- _What to produce_
Skipping each picture, output the entries exactly as they stand below.

- _Supplied information_
※

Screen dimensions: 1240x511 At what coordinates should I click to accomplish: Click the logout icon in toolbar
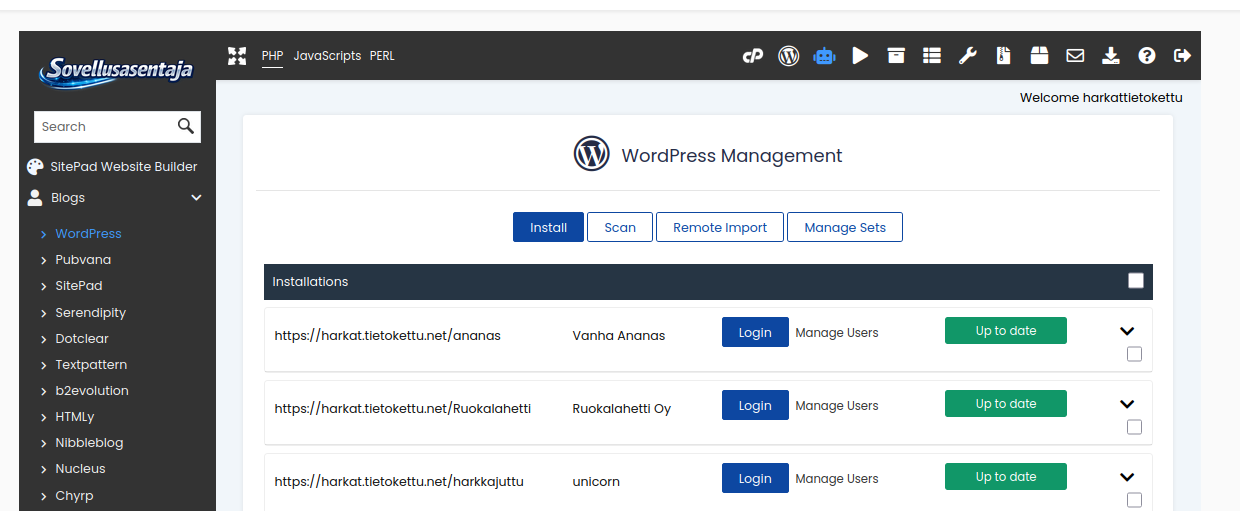click(1182, 56)
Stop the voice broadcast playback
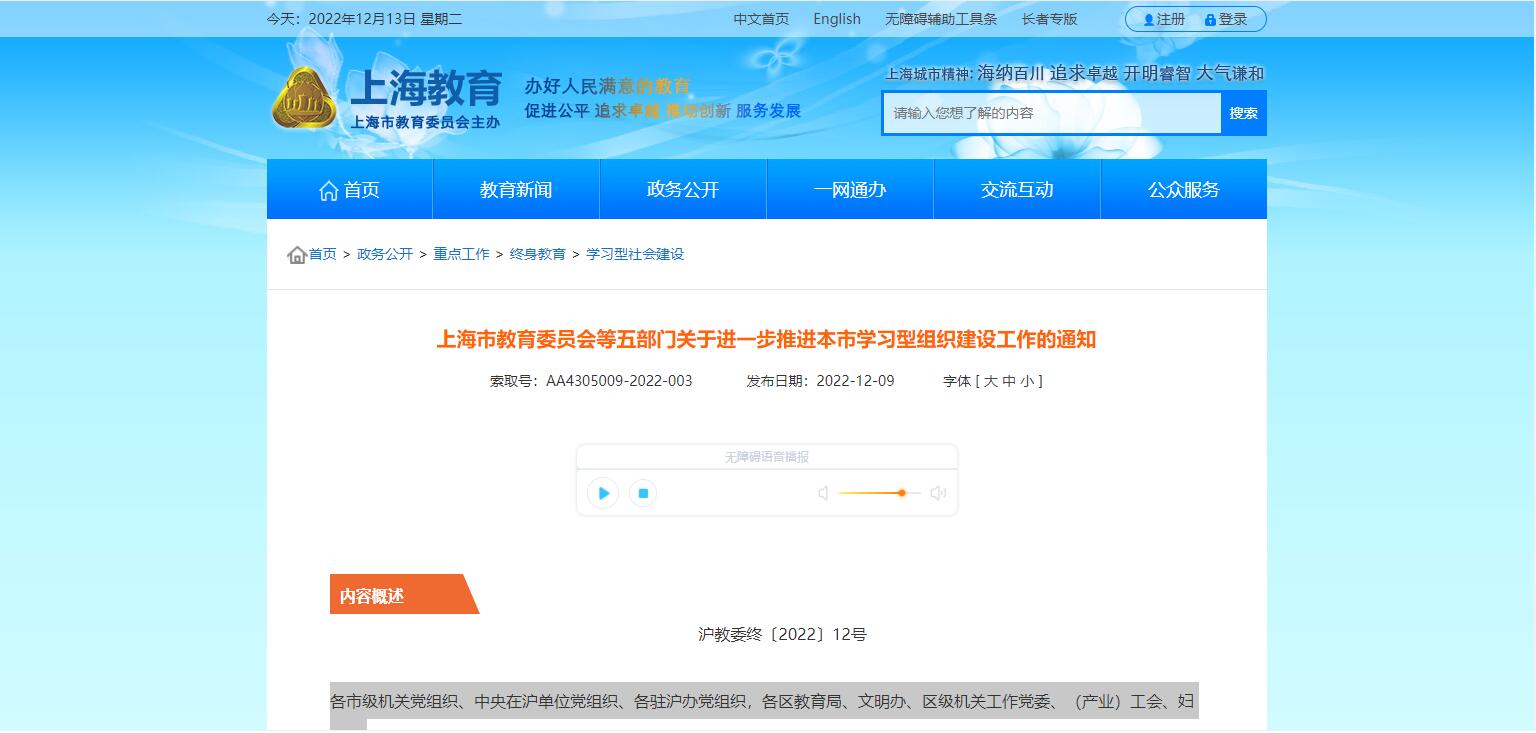Image resolution: width=1536 pixels, height=733 pixels. 643,493
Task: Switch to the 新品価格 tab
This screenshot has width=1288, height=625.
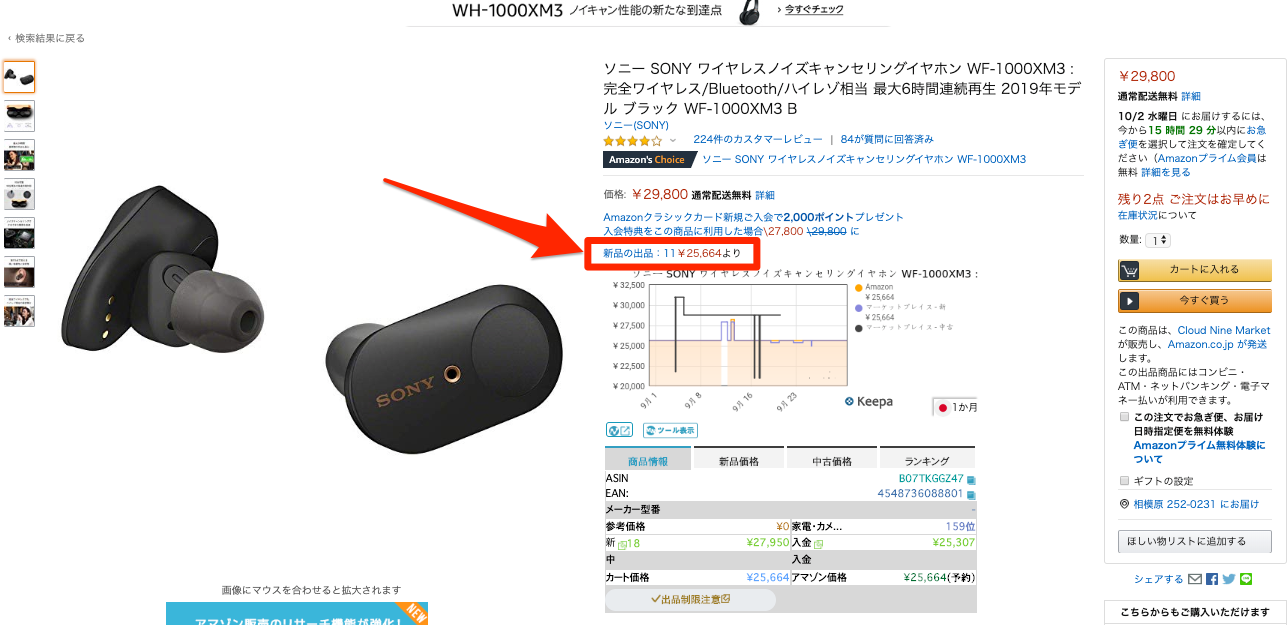Action: [x=739, y=461]
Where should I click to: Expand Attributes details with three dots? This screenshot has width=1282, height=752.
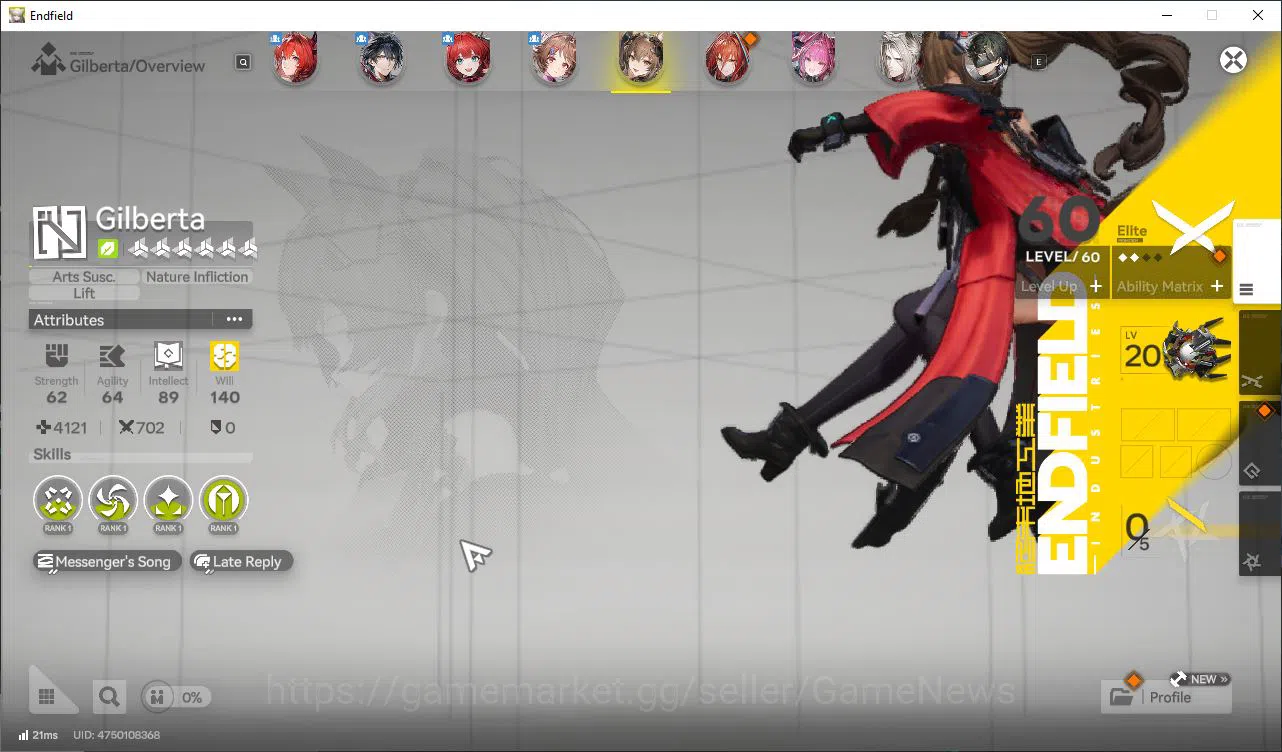[x=234, y=320]
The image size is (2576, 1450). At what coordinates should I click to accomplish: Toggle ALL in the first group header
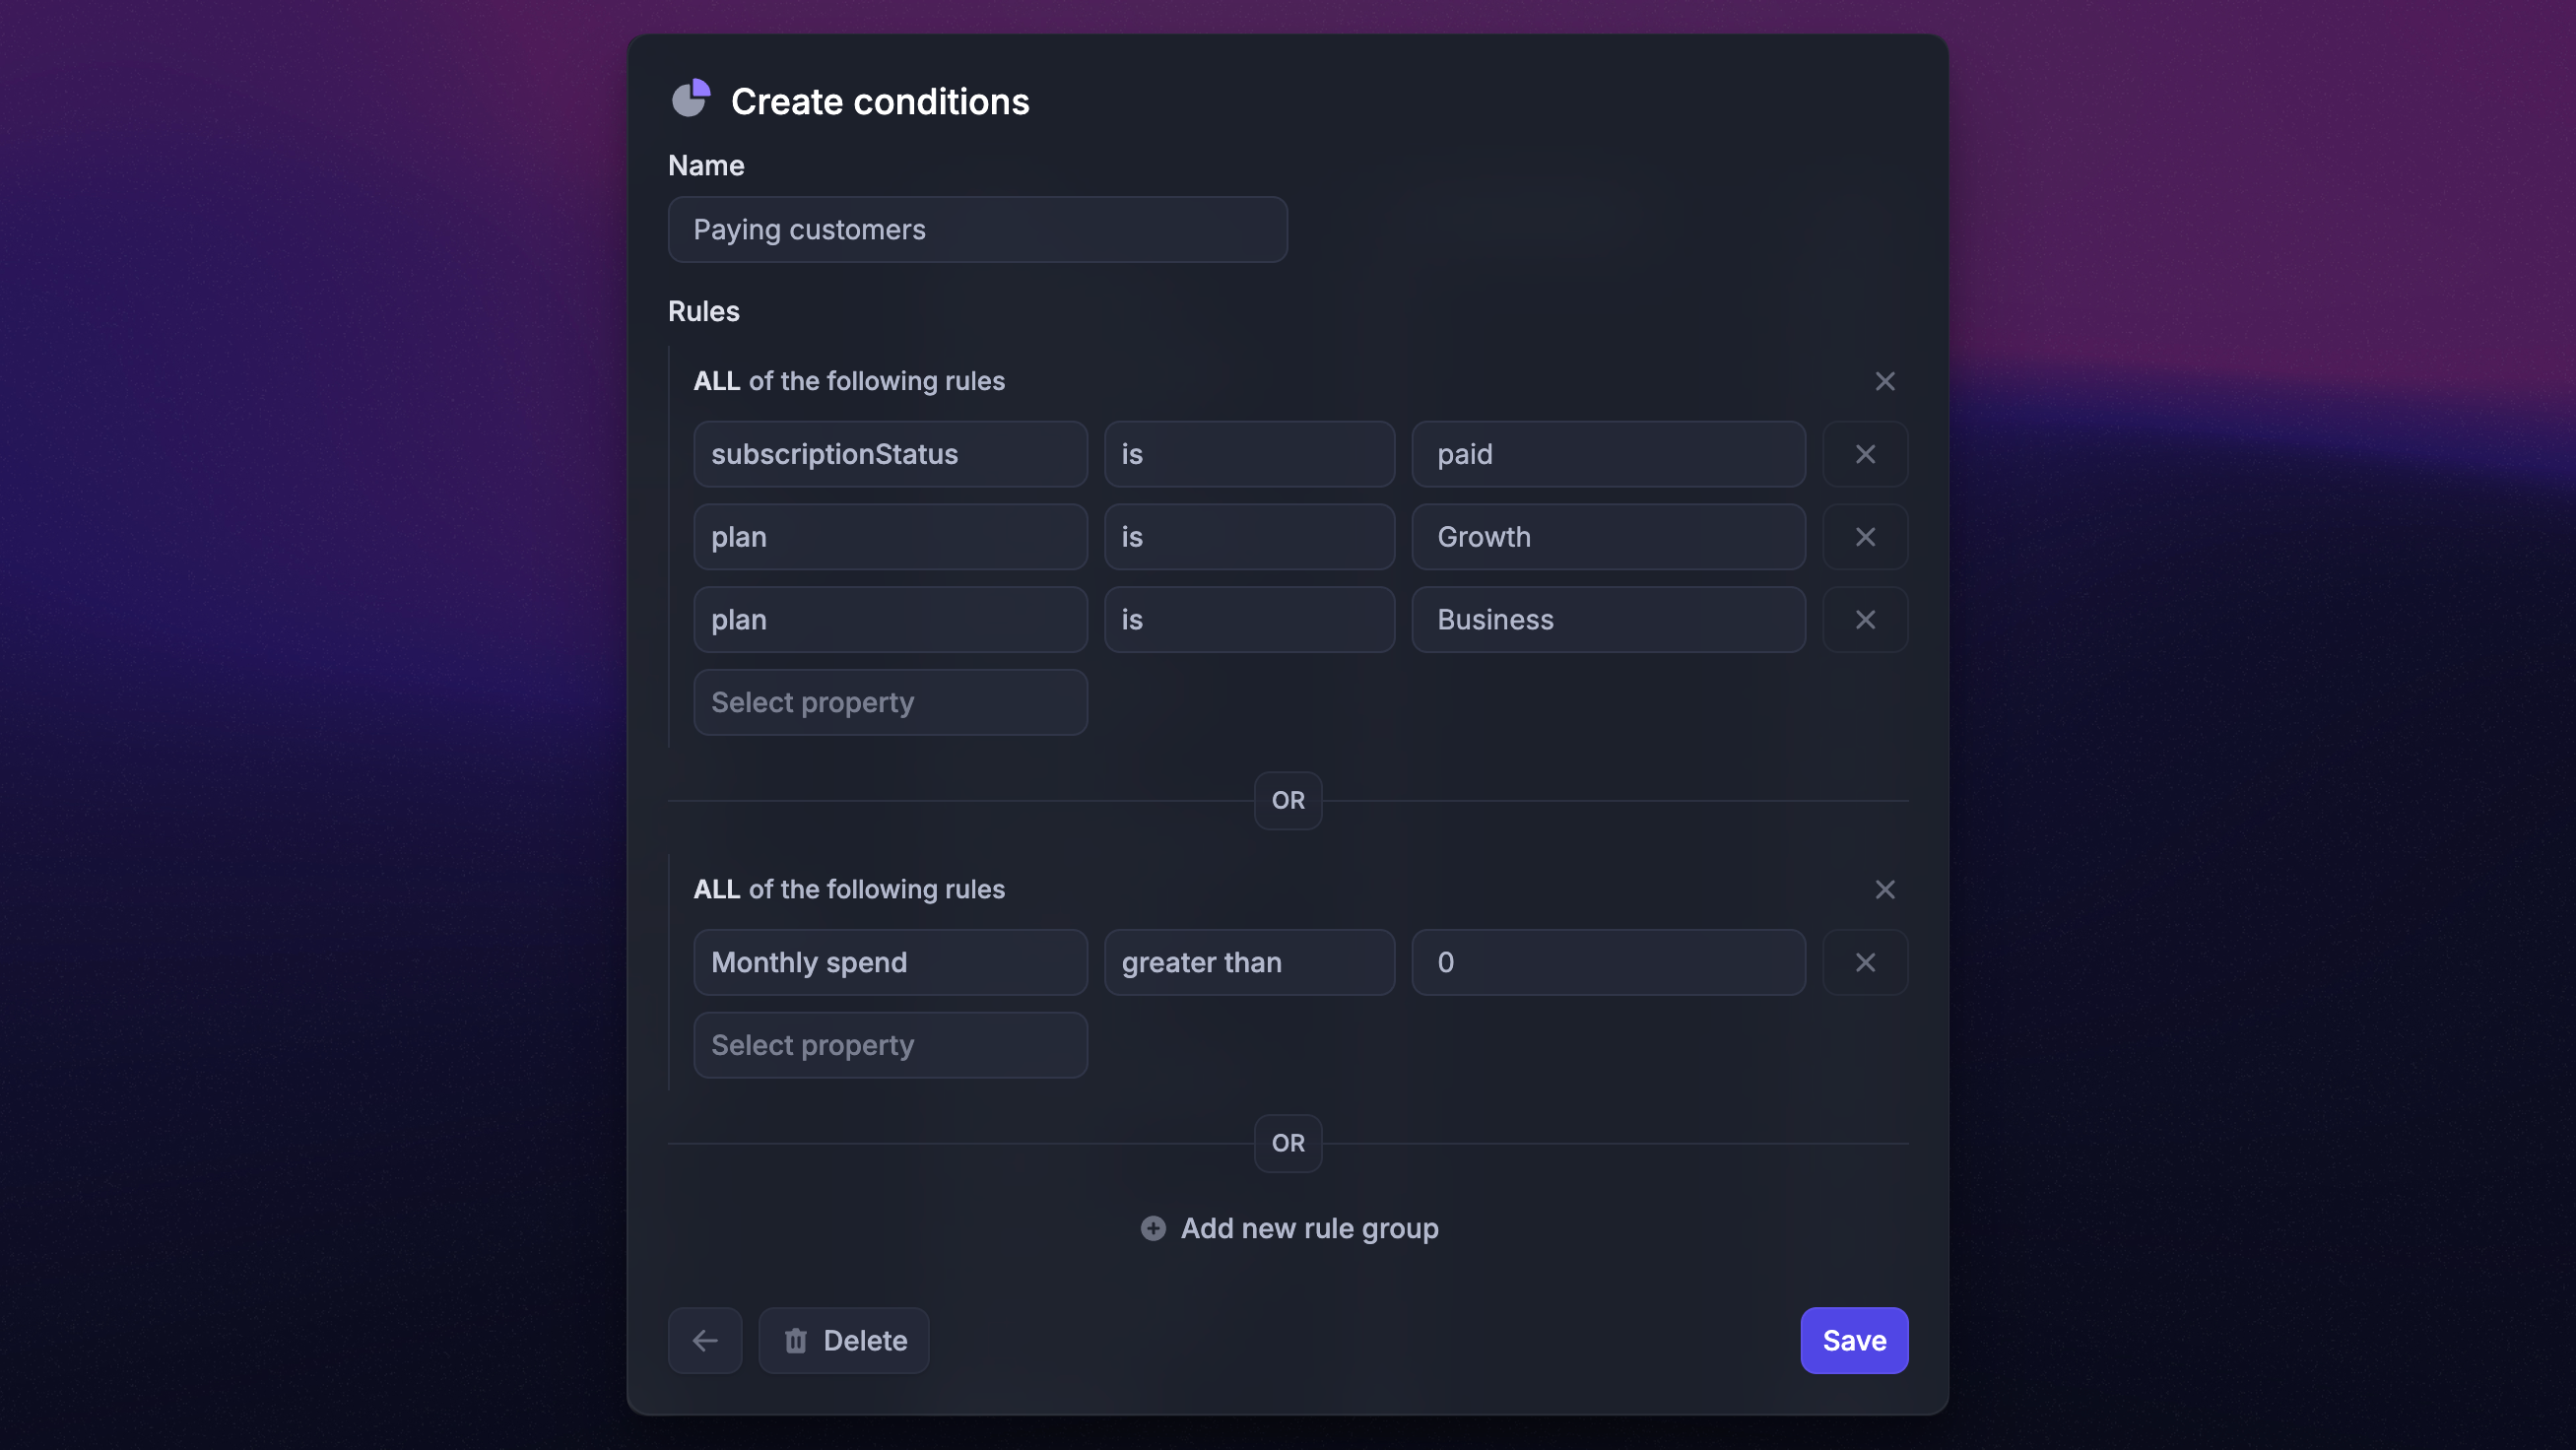coord(717,381)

※

- _Answer box_
Screen dimensions: 1240x511 At what coordinates should I click to accomplish: Click the logout icon in toolbar
click(1182, 56)
Stop the voice broadcast playback
Image resolution: width=1536 pixels, height=733 pixels. 643,493
Task: Switch to the 新品価格 tab
This screenshot has width=1288, height=625.
Action: [x=739, y=461]
Where should I click to: Expand Attributes details with three dots? This screenshot has width=1282, height=752.
[x=234, y=320]
The image size is (2576, 1450). At what coordinates should I click to accomplish: Toggle ALL in the first group header
coord(717,381)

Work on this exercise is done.